The following is an excerpt from OpinionJournal.com’s “Best of the Web” written by the editor, James Taranto.

It’s Always in the Last Place You Look
“Iowa Kmart Workers Open Tin Can, Find $10,000”–headline, Associated Press, Dec. 7

Kill Jobs, Get Rich–What’s Not to Like?
The EU Referendum blog has a fascinating story on how Cap’n Trade–or, as it’s called in Europe, the “emission trading scheme”–works. It seems that the Corus Group, a London-based steel maker that is a subsidiary of India’s Tata Group, is shutting down one of its plants–a plant the company bought just two years ago “as part of its strategy to give it better access to European (including UK markets) [sic].”

Closing the plant, the site explains, will give the company an ETS jackpot:

With redundancy and decommissions costs, very little of that can actually come from the process of closing down the Redcar plant. But, with a capacity of 3,000,000 tons of steel, closure of the plant will deliver further “savings” over 6 million tons of carbon dioxide, worth an additional £80 million per annum at current rates but around £200 million at expected market levels.

This, even for a company the size of Tara steel, is a considerable windfall, over and above the money it will already make from the EU scheme. But, with a little manipulation, the company can still double its money. By “offshoring” production to India and bringing emissions down – from over twice the EU level–to the level currently produced by the Redcar plant, it stands to make another £200 million per annum from the UN’s Clean Development Mechanism.

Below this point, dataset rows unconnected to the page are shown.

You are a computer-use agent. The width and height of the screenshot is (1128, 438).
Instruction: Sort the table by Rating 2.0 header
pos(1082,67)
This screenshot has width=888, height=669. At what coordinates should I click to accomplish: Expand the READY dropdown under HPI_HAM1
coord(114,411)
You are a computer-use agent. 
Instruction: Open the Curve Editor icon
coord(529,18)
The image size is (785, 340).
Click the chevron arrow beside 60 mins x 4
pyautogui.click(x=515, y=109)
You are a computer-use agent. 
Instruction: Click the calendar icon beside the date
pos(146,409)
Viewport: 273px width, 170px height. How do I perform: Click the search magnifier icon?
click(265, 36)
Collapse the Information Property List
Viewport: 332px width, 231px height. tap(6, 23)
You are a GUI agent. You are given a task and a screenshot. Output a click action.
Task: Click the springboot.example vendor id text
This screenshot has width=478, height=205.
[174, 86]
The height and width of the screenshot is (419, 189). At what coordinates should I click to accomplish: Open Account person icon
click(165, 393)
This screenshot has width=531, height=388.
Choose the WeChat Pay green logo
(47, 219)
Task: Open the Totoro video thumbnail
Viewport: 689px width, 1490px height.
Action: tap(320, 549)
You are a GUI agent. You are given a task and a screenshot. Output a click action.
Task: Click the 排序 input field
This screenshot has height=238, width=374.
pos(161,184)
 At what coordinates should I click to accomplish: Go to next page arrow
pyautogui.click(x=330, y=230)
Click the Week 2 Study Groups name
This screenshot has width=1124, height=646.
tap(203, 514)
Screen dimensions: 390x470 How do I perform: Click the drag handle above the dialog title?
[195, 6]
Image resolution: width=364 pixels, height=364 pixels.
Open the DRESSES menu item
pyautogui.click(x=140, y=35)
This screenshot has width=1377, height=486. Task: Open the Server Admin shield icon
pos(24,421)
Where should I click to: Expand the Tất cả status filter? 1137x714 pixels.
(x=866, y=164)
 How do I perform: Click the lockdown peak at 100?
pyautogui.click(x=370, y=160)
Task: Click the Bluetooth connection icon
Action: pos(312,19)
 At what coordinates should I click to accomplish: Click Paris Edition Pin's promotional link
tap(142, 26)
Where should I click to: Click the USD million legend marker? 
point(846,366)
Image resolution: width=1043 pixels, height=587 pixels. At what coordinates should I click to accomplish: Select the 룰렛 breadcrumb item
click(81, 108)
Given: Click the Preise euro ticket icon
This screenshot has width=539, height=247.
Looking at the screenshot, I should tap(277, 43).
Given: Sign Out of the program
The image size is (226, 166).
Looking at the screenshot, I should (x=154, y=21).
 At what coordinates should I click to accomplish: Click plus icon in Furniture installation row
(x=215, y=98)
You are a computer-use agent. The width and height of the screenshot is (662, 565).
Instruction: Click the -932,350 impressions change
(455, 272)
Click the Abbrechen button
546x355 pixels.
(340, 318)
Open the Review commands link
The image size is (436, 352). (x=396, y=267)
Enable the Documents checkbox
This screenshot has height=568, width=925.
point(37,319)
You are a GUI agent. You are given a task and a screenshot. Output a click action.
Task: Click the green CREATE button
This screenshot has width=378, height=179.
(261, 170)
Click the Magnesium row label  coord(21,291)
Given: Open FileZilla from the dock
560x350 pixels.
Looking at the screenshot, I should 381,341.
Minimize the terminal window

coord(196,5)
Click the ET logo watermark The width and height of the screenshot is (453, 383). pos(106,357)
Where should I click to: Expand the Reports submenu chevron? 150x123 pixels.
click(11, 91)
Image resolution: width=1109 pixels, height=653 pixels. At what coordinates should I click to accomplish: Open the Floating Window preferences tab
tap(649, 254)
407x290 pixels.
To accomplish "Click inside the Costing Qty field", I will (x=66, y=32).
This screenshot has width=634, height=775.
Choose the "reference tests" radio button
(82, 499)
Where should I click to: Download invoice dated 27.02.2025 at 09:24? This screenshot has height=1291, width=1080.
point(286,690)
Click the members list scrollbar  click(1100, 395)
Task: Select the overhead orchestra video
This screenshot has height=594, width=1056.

Thus we see Indian plants being paid up to £30 a ton for each ton of carbon dixoide “saved” by building new plant, while the company which owns them also gets gets paid £30 for each ton of carbon dioxide not produced in its Redcar plant. That gives it an estimated £400 million a year from the closure of the Redcar plant up to 2012–potentially up to £1.2 billion. And that is over and above benefitting from cheaper production costs on the sub-continent.

So the company gets a windfall for moving jobs from Britain to India, and the new plant will produce no less carbon than before. Brilliant, isn’t it? We can’t wait till America has such a policy.